* EXTRACTED ENTRIES:
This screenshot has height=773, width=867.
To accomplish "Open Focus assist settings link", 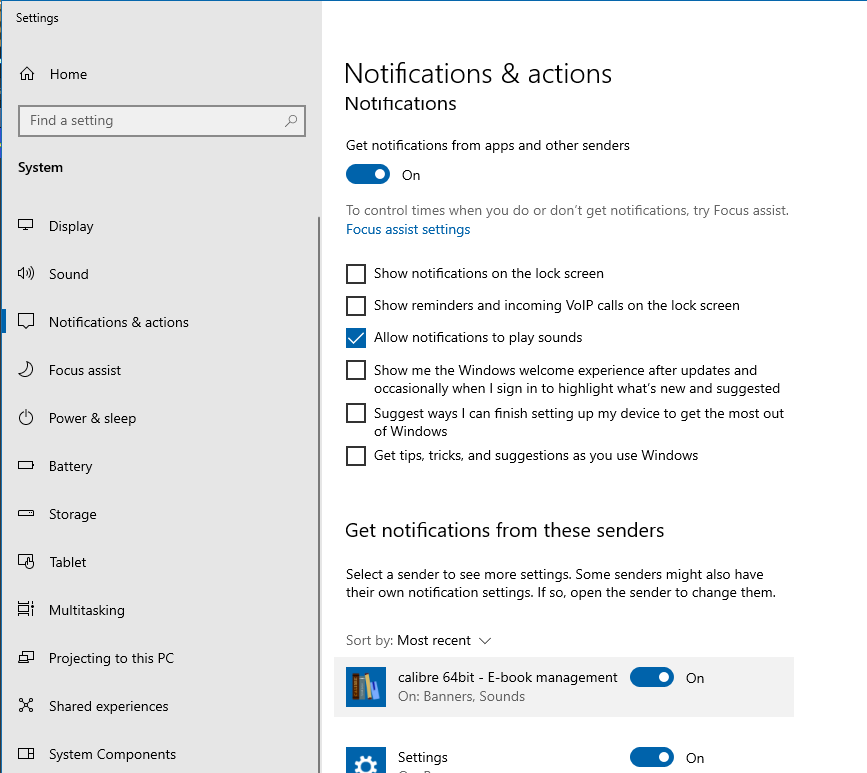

==

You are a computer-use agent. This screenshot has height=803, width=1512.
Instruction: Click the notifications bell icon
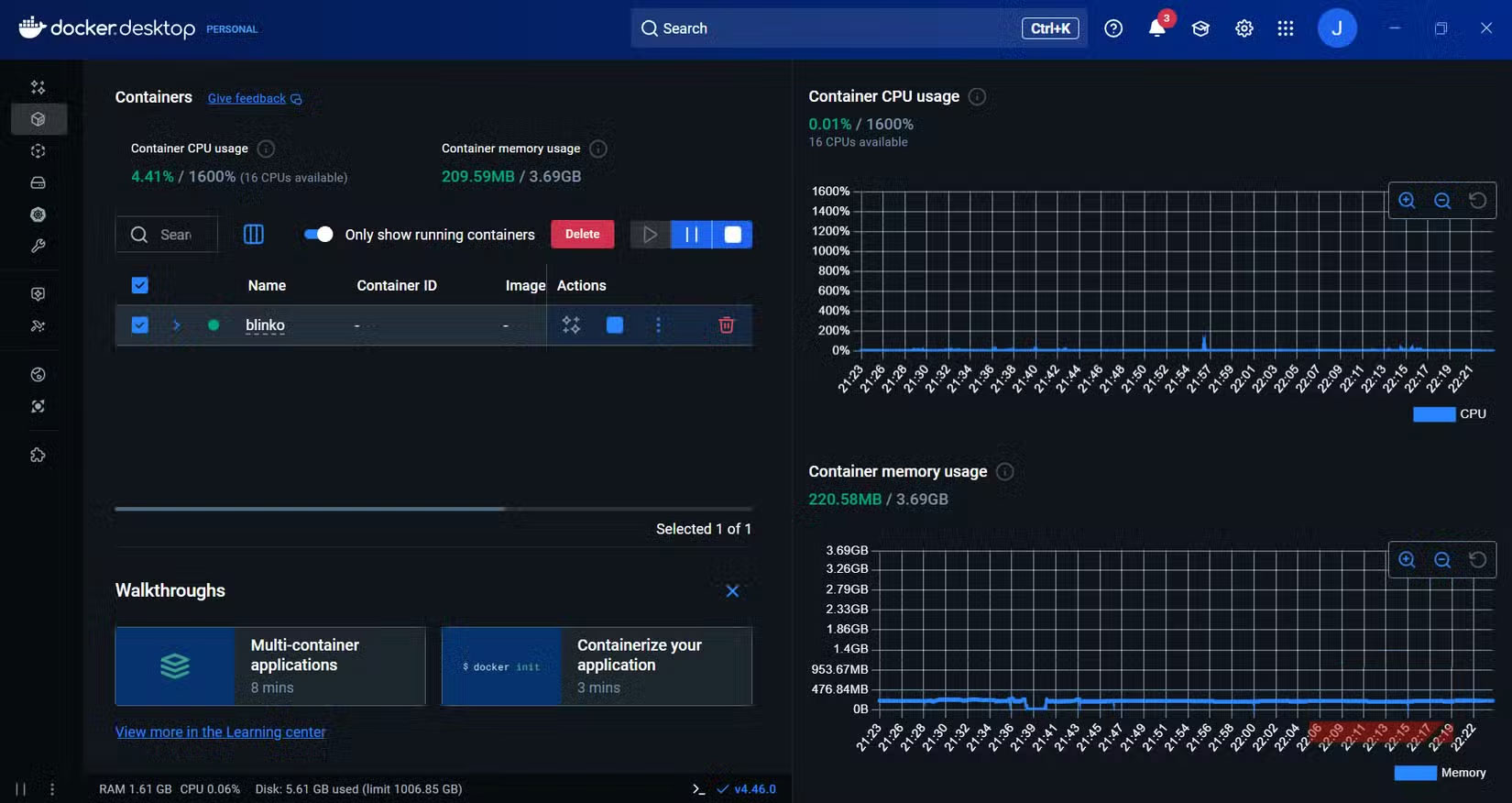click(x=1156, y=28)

* EXERCISE PROMPT: Repeat the lines starting with the one that contains "You are a computer-use" and going on through the one that contains "click(x=1156, y=28)". Leave the pictures out of your answer.

* WRITTEN ANSWER:
You are a computer-use agent. This screenshot has height=803, width=1512.
Instruction: Click the notifications bell icon
click(x=1156, y=28)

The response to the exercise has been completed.